Vocês sabem, Colin foi grande. Para muitos, o maior. E há quase uma década brilhava como operário das artes. Ele fornecera identidade brasileira ao Anjo, detetive surgido como playboy ianque em radionovelas de Álvaro Aguiar — e agora, graças aos gibis da RGE, o personagem corria atrás de malfeitores na Ilha das Pedras Brancas, no Corcovado, na serra catarinense e no interior paulista, sem nunca abrir mão de um bom cigarrinho.

Já nas mansões góticas de uma Europa auriverde, tudo ia mal. Vampiros barbarizavam donzelas, fantasmas se vingavam dos vivos, e demônios tentavam os homens com o sabor da transgressão, abreviando-lhes a existência rumo ao nosso destino inexorável — os subterrâneos da necrópole, onde cedo ou tarde engrossaremos a horda proletária dos zumbis. Colin, a serviço da editora Outubro, regia esse inferno com trevas de nanquim — mas era temido por outros motivos.

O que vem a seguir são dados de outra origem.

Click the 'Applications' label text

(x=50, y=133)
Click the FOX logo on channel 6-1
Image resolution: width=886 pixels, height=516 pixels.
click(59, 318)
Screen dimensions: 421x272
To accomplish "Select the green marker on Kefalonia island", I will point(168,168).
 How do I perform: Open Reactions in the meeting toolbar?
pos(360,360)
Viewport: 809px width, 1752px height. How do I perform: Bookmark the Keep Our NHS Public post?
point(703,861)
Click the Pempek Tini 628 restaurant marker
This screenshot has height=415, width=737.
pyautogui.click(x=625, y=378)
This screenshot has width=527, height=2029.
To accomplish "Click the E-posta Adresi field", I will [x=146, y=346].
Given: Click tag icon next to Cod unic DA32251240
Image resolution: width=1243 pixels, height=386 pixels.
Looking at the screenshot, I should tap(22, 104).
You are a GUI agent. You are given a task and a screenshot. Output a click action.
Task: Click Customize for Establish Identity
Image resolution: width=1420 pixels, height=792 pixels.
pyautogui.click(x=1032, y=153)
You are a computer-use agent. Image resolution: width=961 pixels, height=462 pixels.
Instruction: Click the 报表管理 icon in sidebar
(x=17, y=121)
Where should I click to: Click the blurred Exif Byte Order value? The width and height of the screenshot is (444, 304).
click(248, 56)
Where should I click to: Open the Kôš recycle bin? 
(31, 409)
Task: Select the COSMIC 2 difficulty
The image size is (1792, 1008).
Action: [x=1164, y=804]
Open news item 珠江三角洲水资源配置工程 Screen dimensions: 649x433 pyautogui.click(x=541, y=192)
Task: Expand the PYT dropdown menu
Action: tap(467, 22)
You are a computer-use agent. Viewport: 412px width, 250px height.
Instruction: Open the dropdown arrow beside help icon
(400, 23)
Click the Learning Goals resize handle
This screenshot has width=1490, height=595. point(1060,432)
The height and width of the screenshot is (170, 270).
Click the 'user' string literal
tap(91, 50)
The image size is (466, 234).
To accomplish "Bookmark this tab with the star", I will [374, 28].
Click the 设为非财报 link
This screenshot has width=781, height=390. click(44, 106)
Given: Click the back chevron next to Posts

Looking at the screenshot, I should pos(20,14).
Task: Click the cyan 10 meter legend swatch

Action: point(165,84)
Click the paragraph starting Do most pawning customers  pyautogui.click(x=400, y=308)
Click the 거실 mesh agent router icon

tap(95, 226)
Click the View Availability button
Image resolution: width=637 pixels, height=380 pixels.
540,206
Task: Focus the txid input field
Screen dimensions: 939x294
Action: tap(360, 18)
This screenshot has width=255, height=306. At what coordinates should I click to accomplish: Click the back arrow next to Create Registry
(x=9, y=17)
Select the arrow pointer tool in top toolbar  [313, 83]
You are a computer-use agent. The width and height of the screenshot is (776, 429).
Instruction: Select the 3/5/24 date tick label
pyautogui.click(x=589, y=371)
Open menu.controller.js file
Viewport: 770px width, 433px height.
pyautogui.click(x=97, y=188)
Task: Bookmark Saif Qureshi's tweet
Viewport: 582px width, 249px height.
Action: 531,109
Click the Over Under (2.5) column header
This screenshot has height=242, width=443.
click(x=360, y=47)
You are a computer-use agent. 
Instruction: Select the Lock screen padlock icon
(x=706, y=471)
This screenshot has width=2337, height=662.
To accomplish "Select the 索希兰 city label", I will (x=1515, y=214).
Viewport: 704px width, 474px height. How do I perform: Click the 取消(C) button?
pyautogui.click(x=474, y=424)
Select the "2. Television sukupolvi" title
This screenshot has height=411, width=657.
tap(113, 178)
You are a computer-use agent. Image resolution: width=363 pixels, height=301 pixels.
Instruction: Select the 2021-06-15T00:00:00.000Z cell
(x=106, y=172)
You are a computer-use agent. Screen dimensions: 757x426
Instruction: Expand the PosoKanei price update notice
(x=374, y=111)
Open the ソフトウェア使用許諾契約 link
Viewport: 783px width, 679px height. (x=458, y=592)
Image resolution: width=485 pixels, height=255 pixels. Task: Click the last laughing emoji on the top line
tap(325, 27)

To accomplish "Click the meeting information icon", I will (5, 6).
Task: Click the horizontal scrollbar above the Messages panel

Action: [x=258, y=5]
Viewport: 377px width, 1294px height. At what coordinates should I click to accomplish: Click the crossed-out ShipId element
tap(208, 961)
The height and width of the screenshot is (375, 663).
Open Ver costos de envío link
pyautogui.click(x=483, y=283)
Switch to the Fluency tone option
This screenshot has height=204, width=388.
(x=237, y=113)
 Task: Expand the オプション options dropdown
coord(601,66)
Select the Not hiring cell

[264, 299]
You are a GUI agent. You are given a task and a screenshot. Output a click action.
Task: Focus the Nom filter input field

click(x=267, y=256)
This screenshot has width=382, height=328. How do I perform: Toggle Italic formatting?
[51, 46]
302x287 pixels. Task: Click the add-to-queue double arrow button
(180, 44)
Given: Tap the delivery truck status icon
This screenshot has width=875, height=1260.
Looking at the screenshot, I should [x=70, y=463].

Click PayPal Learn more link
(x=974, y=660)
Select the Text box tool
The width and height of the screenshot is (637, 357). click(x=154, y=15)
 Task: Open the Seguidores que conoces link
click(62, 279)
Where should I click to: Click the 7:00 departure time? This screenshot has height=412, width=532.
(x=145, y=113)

Nunca esquecerei seu desprezo pelos lacaios de collant. Batman, Homem-Aranha, Capitão América, Superman: agentes do Império, xerifes do planeta, michês do empresariado. “Somos mais inteligentes e temos mais noção de ridículo”, ele costumava dizer.[1] Ainda que amasse Milton Caniff e Alex Raymond, o envolvimento na luta pela nacionalização dos quadrinhos lhe valeria a fama de anti-estadunidense — sina perigosa para quem vive sob uma ditadura entreguista.

Maurício de Sousa esteve ao seu lado: “Temos material humano, técnico, artistas, argumentistas e editores que podem fazer revistas melhores que as importadas”, declarou. “Revistas de faroeste são as mais difundidas, pagas na base do dólar. Poderíamos substituí-las por aventuras de gaúchos, vaqueiros, garimpeiros, seringueiros e outros tipos nacionais, economizando divisas que nos fazem falta”.[2] 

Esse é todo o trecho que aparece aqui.